** Opening PROVIDED RECORDS block **

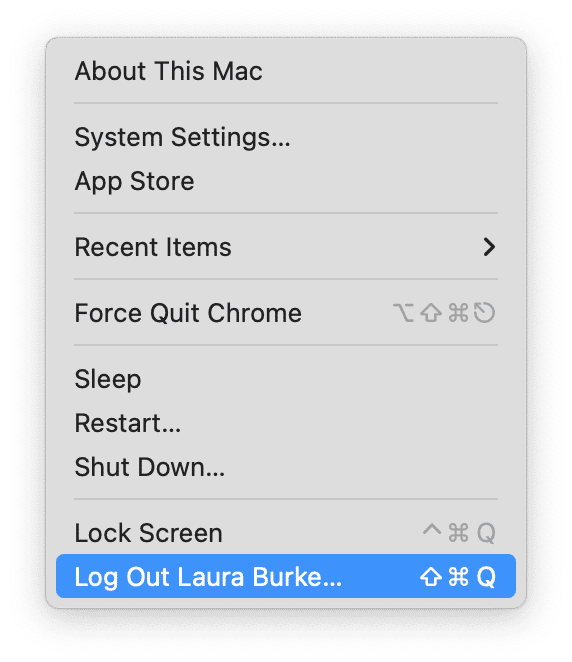This screenshot has height=662, width=572.
Task: Click the escape glyph beside Force Quit
Action: tap(484, 313)
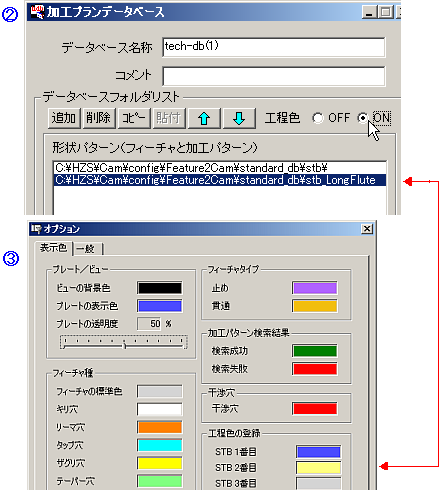This screenshot has width=444, height=490.
Task: Select the 工程色 ON radio button
Action: [x=362, y=118]
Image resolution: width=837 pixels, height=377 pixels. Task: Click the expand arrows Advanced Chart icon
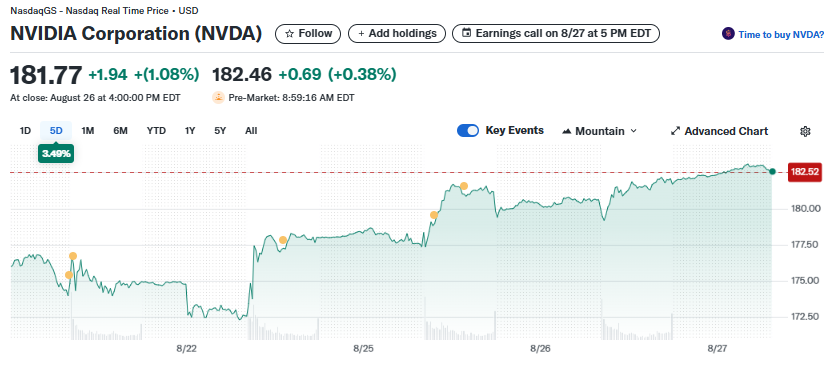pos(675,131)
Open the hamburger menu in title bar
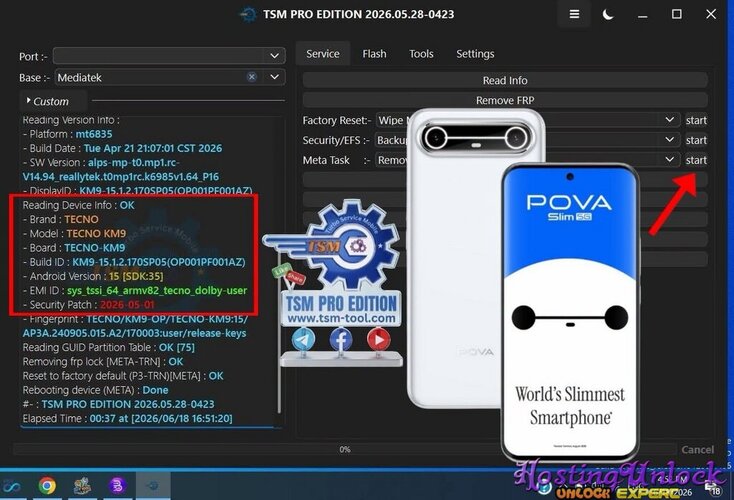 tap(574, 15)
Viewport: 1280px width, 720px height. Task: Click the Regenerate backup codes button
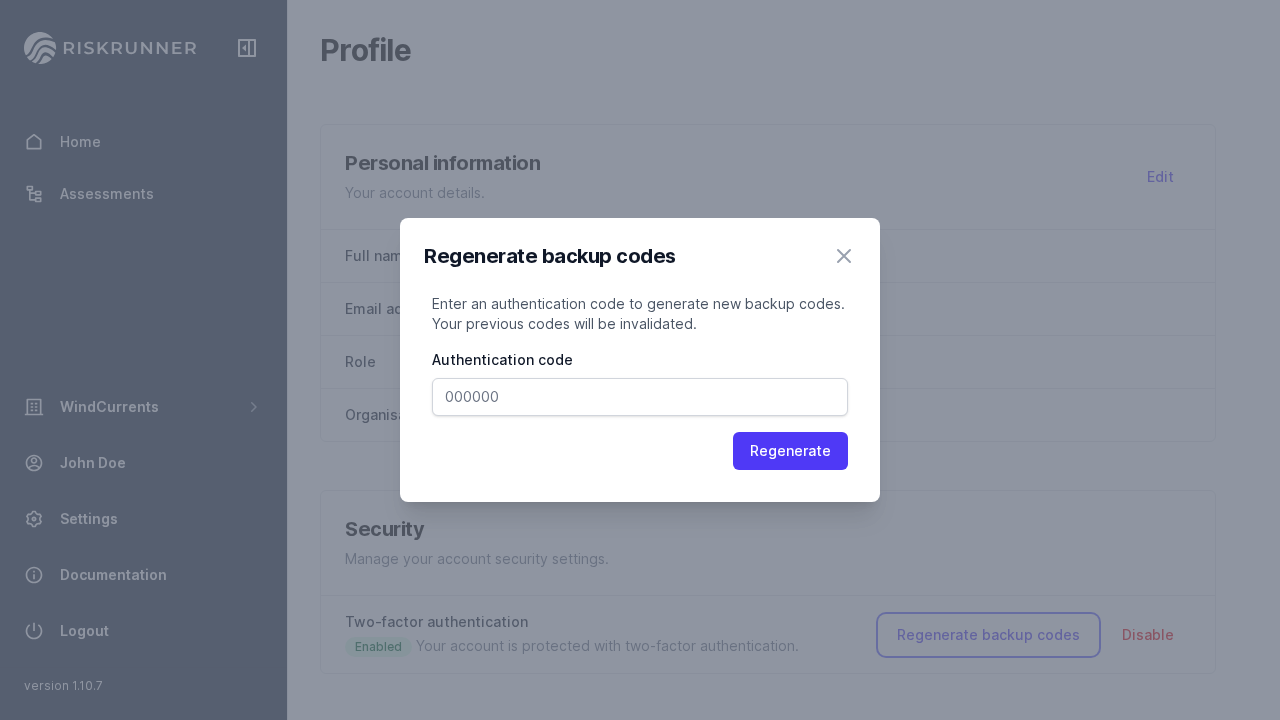click(988, 635)
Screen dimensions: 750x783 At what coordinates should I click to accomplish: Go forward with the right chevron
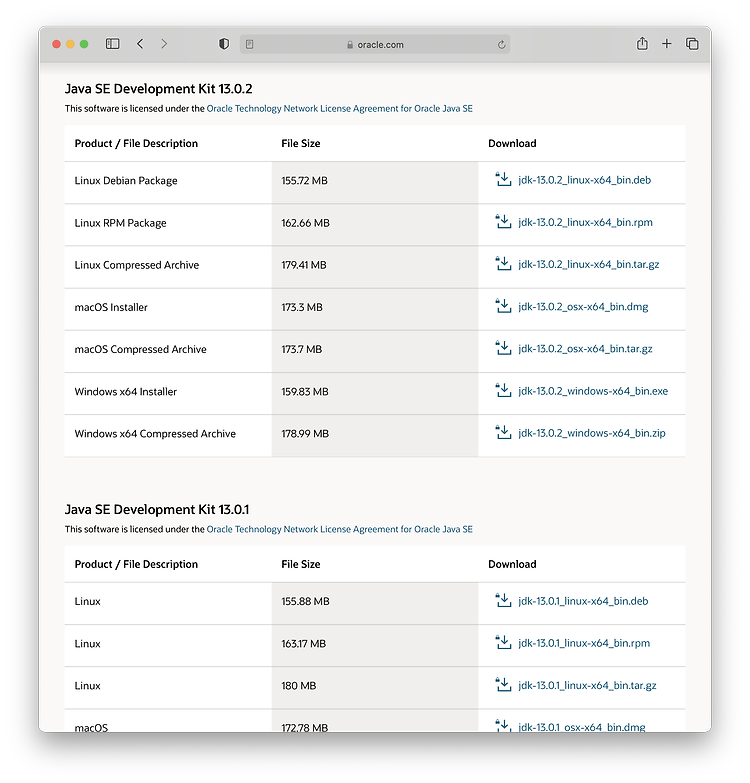coord(164,44)
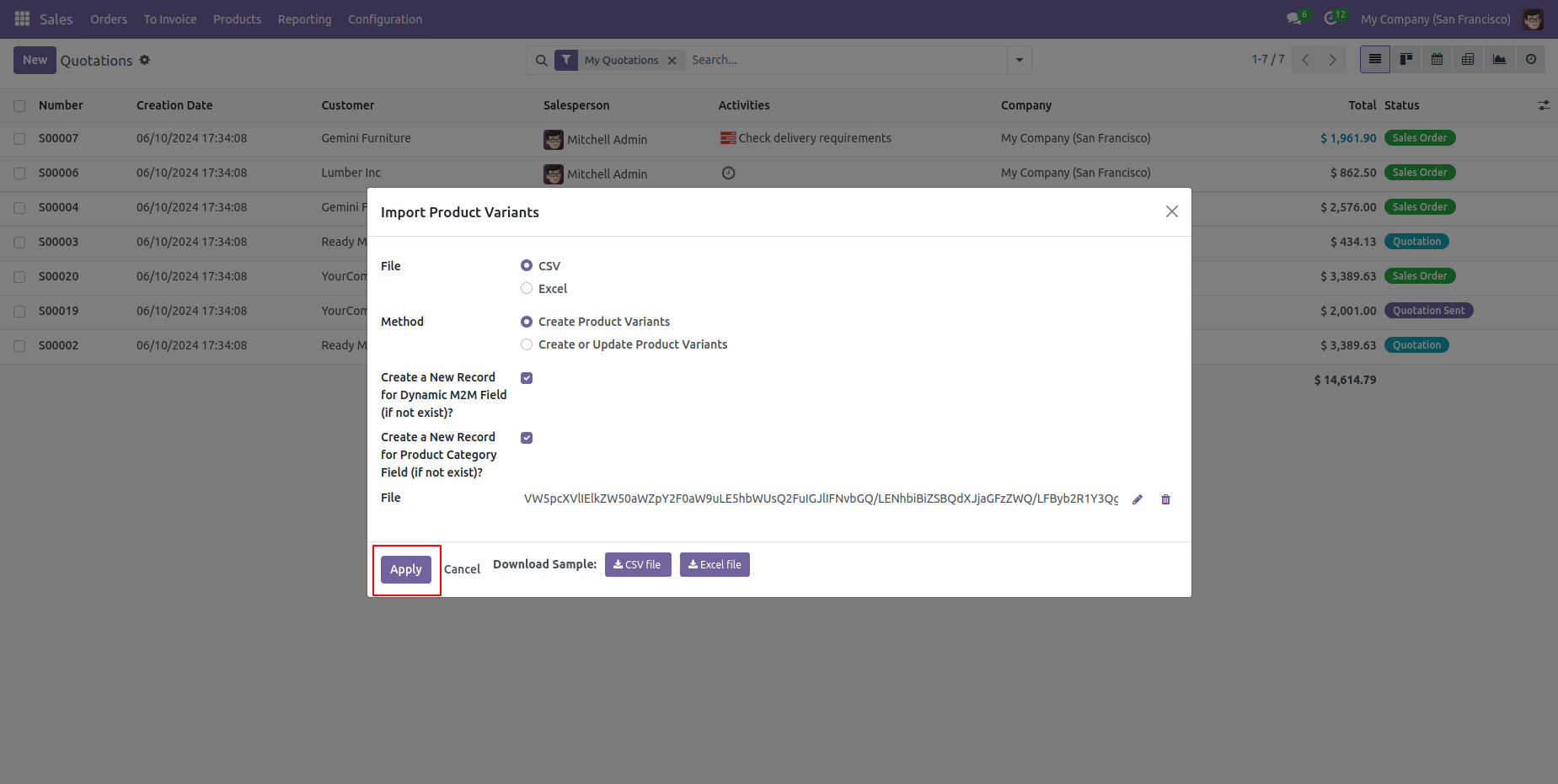Viewport: 1558px width, 784px height.
Task: Open the Activity view clock icon
Action: coord(1530,60)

** Closing PROVIDED RECORDS block **

- **AIM OF THE TASK**
Produce an exact copy of the lines from the line with "Image resolution: width=837" through the last line of the data above, both ends included. No pictures belong in it.

- **RESULT FOR THIS EXERCISE**
Image resolution: width=837 pixels, height=377 pixels. Task: Click the expand arrows Advanced Chart icon
pos(675,131)
Open the hamburger menu in title bar
 tap(574, 15)
Viewport: 1280px width, 720px height. Task: Click the Regenerate backup codes button
click(988, 635)
Screen dimensions: 750x783 At what coordinates should I click to accomplish: Go forward with the right chevron
coord(164,44)
Viewport: 1558px width, 784px height.
Task: Open the Activity view clock icon
Action: coord(1530,60)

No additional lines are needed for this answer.